WORK REQUIRED> Pictures aside, copy exactly each line from the one that holds "You are a computer-use agent." through the last line of the records below.

Stored items:
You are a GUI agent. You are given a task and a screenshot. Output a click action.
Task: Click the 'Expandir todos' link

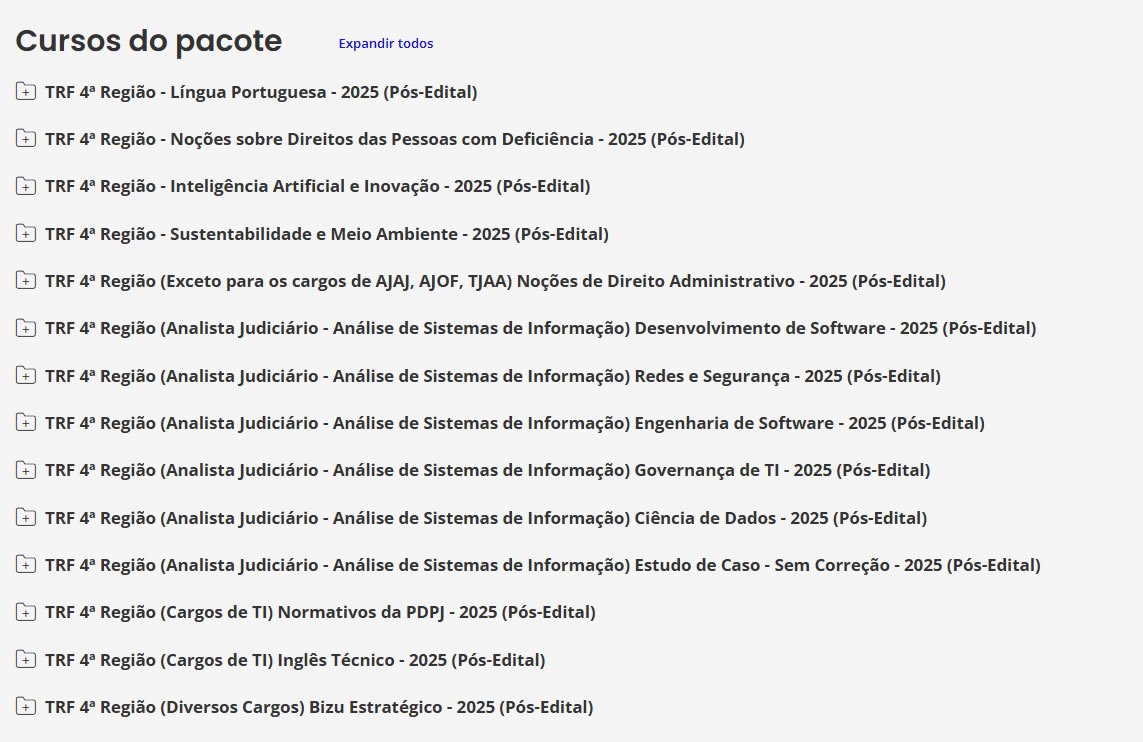pyautogui.click(x=385, y=43)
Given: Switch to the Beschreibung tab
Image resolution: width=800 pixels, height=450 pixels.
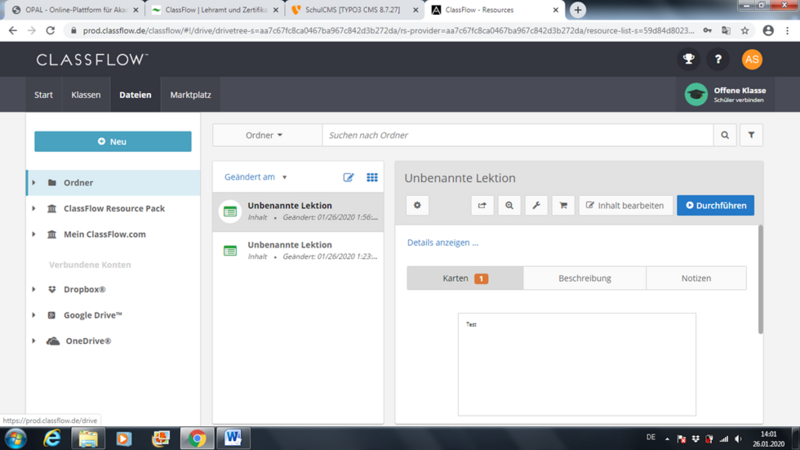Looking at the screenshot, I should coord(585,278).
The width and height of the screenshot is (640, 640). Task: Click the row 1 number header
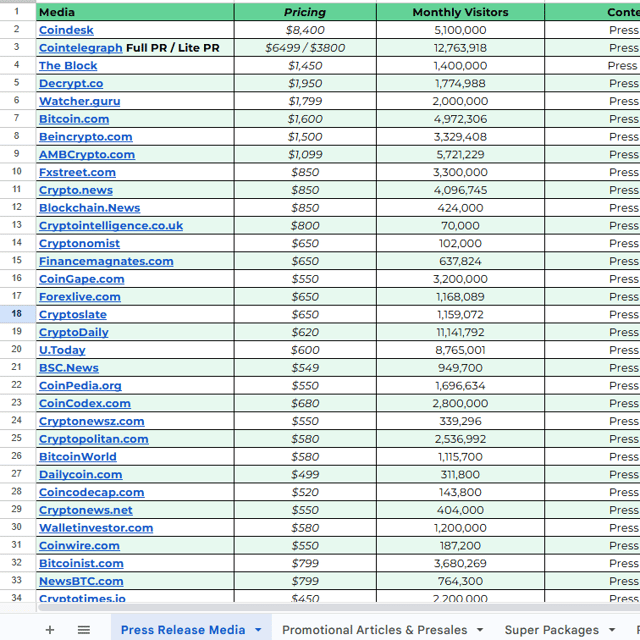[17, 12]
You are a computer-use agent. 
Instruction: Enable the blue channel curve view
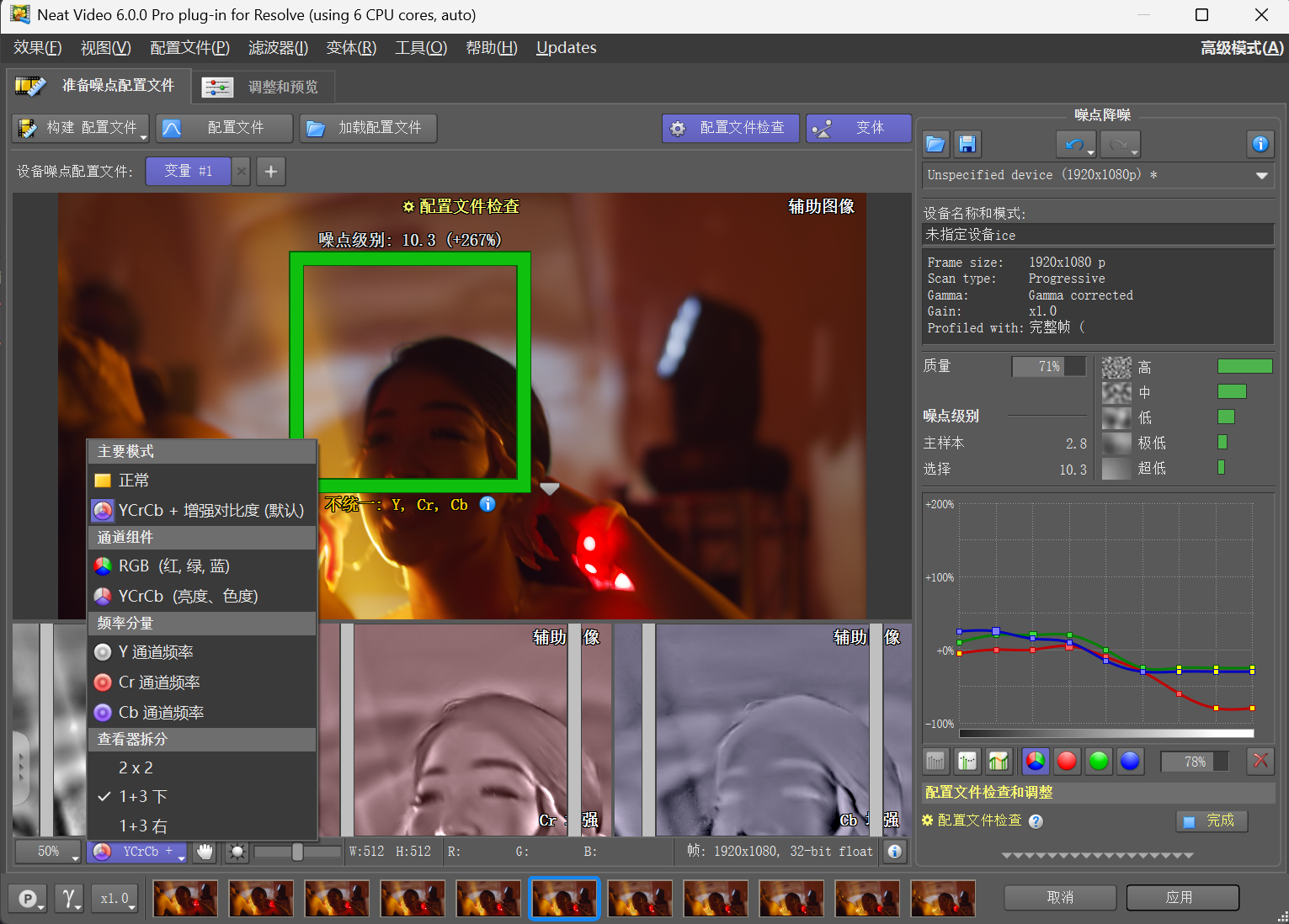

TASK RESULT>
You are a computer-use agent. 
Instruction: Enable the blue channel curve view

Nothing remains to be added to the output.